Work to complete - Rewrite the records starting with the line that contains "At what (x,y)" and going on through the line that contains "Looking at the", swapping "draw tool" for "pen tool" and changing nothing else. Return only those lines, without the pictures.

-- Begin Material for this task --

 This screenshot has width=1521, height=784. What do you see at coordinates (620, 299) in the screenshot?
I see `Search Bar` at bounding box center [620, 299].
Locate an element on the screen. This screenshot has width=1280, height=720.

-- End Material for this task --
-- Begin Material for this task --

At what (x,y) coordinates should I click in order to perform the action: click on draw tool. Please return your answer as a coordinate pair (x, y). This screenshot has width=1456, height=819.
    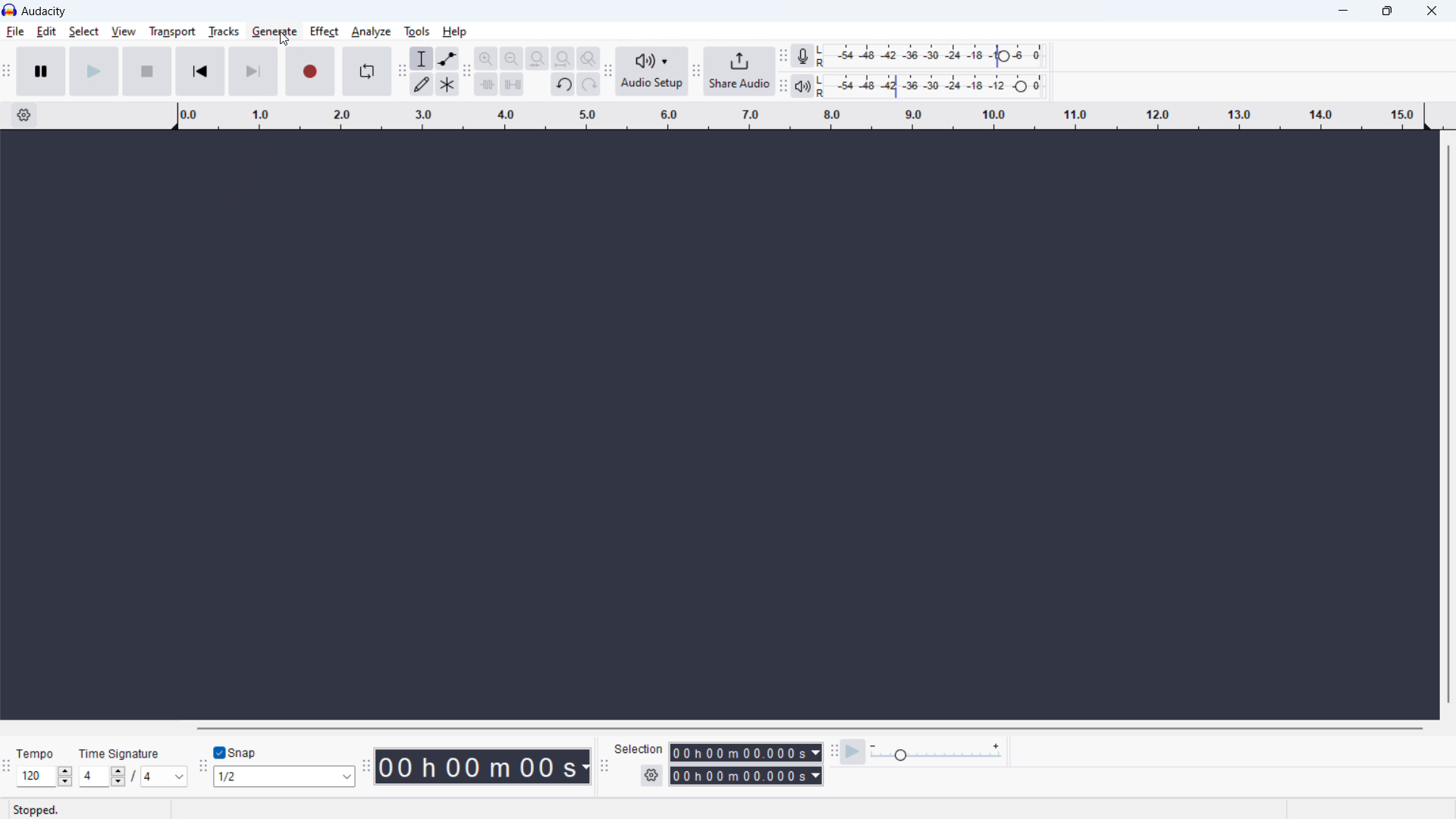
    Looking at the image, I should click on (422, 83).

-- End Material for this task --

Answer to the problem -
At what (x,y) coordinates should I click in order to perform the action: click on pen tool. Please return your answer as a coordinate pair (x, y). This screenshot has width=1456, height=819.
    Looking at the image, I should click on (422, 83).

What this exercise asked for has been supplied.